WHAT TO WORK ON: Please return the lines below verbatim, beginning at the one that has "[ManuelSkync] (1262, 436)" and stopping after the one that has "2011年11月2日 讲座——如何获得理想的工作职位（孙冰清） (239, 855)", and add no other lines.

Collected data
[Start of Attachment]
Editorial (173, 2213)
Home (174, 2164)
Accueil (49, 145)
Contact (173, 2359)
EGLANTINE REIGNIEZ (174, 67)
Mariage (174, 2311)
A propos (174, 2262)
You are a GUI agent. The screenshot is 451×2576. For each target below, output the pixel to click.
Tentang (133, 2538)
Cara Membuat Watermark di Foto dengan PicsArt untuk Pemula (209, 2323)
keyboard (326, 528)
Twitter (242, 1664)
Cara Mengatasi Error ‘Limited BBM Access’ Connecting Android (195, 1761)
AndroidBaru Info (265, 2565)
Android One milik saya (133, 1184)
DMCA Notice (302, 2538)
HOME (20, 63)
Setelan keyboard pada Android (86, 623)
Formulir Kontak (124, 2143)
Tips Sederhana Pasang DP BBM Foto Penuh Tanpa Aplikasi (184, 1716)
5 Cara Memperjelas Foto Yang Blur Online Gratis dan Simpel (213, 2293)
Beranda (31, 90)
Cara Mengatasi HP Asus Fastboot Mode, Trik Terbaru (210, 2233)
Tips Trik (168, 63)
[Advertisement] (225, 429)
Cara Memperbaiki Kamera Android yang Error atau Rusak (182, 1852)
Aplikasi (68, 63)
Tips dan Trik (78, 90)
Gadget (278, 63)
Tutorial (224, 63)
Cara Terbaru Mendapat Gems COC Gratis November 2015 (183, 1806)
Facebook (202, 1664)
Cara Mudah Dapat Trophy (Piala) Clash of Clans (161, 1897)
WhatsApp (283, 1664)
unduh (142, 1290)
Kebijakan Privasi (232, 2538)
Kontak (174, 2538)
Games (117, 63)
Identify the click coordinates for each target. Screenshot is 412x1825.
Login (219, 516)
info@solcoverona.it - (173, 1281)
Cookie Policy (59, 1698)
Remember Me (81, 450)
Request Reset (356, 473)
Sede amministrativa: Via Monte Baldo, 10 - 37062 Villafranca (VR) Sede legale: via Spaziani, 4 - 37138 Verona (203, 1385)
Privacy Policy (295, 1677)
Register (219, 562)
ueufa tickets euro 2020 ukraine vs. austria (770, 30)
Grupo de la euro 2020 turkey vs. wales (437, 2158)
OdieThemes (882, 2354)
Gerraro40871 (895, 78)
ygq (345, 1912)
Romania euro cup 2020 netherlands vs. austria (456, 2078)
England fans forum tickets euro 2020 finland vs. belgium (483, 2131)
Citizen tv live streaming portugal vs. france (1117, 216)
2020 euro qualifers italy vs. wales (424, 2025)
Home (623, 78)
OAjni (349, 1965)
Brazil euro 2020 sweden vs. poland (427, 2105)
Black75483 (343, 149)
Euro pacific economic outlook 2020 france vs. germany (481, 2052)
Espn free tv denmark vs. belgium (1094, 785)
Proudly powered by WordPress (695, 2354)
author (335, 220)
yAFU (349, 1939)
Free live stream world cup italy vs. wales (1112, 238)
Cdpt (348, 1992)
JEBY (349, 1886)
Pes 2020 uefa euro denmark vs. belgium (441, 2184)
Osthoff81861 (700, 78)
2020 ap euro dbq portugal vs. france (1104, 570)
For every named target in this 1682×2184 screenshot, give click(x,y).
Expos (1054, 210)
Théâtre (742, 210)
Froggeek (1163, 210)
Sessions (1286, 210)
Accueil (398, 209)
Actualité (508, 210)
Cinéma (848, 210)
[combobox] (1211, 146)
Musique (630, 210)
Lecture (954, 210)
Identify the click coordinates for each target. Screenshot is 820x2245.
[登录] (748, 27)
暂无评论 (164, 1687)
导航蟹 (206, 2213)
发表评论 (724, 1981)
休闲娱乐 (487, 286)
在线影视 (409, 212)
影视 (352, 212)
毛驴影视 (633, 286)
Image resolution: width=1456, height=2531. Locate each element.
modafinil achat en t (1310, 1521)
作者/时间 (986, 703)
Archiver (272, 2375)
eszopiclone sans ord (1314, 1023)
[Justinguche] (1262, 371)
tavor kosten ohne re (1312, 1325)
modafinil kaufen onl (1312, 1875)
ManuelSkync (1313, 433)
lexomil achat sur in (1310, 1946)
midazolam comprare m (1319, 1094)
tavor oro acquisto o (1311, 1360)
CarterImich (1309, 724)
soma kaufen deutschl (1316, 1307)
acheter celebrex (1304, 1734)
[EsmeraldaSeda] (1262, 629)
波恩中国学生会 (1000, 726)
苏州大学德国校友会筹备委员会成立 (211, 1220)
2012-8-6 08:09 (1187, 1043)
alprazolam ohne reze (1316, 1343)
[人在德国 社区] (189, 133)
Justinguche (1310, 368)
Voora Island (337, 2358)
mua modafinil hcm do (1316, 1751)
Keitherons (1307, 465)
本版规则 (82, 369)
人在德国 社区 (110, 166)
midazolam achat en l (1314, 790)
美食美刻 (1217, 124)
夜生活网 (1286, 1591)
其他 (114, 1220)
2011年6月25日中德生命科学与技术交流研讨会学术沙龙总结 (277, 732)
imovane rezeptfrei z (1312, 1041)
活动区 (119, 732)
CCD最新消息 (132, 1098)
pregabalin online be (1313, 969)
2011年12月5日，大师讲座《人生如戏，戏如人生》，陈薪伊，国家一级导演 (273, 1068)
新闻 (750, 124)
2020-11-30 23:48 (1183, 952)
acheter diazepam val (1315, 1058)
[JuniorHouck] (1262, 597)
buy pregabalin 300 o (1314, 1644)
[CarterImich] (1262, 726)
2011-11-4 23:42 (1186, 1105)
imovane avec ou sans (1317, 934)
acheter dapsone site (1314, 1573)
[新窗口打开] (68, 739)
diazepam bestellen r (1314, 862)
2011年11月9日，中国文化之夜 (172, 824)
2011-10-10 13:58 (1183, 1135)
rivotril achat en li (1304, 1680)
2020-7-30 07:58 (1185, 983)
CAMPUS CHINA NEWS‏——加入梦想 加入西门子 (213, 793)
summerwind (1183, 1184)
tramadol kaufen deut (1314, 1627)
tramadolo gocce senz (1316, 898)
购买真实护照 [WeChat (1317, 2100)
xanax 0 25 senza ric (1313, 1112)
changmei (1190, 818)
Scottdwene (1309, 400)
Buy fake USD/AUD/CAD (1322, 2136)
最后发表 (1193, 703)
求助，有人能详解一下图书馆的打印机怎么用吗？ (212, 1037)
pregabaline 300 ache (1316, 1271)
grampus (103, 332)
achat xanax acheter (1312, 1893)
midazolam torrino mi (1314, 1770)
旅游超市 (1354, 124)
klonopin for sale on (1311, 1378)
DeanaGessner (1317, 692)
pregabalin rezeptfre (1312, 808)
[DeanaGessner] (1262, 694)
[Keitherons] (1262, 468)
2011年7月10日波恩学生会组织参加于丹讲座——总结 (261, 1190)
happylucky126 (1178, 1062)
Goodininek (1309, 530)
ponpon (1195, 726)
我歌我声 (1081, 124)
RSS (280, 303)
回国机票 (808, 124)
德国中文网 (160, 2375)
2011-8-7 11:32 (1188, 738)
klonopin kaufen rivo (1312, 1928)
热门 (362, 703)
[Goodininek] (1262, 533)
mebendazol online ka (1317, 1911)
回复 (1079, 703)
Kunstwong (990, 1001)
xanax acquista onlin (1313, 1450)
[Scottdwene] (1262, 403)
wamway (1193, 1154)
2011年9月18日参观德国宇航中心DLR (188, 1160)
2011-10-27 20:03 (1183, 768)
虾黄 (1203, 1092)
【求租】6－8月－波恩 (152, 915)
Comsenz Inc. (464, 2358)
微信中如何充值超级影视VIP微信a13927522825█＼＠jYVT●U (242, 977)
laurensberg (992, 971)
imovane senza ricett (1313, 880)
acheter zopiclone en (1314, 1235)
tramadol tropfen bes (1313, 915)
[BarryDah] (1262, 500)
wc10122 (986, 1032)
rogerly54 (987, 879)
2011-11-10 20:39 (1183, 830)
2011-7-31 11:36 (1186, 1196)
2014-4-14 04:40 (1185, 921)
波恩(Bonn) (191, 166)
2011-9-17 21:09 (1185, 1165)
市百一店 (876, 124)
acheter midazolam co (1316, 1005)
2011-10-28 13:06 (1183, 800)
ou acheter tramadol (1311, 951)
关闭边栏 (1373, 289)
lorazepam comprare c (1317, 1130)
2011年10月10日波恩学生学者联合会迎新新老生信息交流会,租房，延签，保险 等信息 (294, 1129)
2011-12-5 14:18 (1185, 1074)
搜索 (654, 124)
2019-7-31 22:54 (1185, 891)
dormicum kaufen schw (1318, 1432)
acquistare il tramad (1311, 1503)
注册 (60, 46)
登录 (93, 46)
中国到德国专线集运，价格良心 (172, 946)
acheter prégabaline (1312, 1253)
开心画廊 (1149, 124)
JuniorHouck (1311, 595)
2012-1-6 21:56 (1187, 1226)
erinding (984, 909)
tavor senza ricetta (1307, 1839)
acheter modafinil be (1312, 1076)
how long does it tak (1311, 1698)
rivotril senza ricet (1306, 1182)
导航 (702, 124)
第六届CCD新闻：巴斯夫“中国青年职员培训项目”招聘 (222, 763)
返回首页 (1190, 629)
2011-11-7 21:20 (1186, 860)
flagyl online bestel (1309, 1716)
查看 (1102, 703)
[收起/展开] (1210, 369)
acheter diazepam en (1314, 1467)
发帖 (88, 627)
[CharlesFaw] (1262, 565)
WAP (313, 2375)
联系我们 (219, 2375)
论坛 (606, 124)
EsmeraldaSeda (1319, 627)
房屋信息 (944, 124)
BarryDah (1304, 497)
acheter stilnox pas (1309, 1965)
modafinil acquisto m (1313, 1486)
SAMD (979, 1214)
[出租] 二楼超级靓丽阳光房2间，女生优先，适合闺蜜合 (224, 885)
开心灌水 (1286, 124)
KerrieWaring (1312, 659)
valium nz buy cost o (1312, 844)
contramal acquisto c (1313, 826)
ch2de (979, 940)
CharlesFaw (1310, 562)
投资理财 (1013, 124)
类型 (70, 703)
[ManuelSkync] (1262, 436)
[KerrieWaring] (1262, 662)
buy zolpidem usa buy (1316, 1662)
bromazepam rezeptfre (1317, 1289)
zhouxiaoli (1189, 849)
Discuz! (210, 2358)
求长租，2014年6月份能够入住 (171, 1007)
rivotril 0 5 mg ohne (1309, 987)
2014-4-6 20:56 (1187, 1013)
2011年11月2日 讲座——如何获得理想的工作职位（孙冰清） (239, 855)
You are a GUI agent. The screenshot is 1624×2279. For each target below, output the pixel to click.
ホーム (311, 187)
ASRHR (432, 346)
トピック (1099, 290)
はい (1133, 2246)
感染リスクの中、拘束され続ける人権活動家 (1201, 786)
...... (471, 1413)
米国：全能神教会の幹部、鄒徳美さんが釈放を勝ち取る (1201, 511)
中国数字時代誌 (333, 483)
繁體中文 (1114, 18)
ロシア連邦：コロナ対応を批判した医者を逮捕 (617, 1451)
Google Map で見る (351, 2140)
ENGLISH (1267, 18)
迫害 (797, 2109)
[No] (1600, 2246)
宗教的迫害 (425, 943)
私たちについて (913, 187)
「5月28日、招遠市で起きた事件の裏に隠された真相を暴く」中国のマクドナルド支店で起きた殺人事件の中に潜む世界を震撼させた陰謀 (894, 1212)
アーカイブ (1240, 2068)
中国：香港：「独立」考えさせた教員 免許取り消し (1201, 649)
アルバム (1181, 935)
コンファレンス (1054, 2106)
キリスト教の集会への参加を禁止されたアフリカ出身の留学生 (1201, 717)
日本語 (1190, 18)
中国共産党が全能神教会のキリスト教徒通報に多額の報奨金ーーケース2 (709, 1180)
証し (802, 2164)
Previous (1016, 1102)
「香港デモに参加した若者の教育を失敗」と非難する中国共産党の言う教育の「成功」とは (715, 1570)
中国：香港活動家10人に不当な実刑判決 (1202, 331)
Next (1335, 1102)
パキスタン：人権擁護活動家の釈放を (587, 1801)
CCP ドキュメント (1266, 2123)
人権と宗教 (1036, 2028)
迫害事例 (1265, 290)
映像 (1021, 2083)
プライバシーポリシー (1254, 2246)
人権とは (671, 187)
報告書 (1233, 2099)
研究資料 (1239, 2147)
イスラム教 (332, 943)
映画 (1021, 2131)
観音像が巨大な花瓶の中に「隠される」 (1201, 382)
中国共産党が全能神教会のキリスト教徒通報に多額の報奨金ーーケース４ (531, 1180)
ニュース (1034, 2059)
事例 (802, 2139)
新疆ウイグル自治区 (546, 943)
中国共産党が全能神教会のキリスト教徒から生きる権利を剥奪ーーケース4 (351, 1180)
[End of Attachment]
RESPONSE BOX:
[ManuelSkync] (1262, 436)
[KerrieWaring] (1262, 662)
buy zolpidem usa buy (1316, 1662)
bromazepam rezeptfre (1317, 1289)
zhouxiaoli (1189, 849)
Discuz! (210, 2358)
求长租，2014年6月份能够入住 (171, 1007)
rivotril 0 5 mg ohne (1309, 987)
2014-4-6 20:56 (1187, 1013)
2011年11月2日 讲座——如何获得理想的工作职位（孙冰清） (239, 855)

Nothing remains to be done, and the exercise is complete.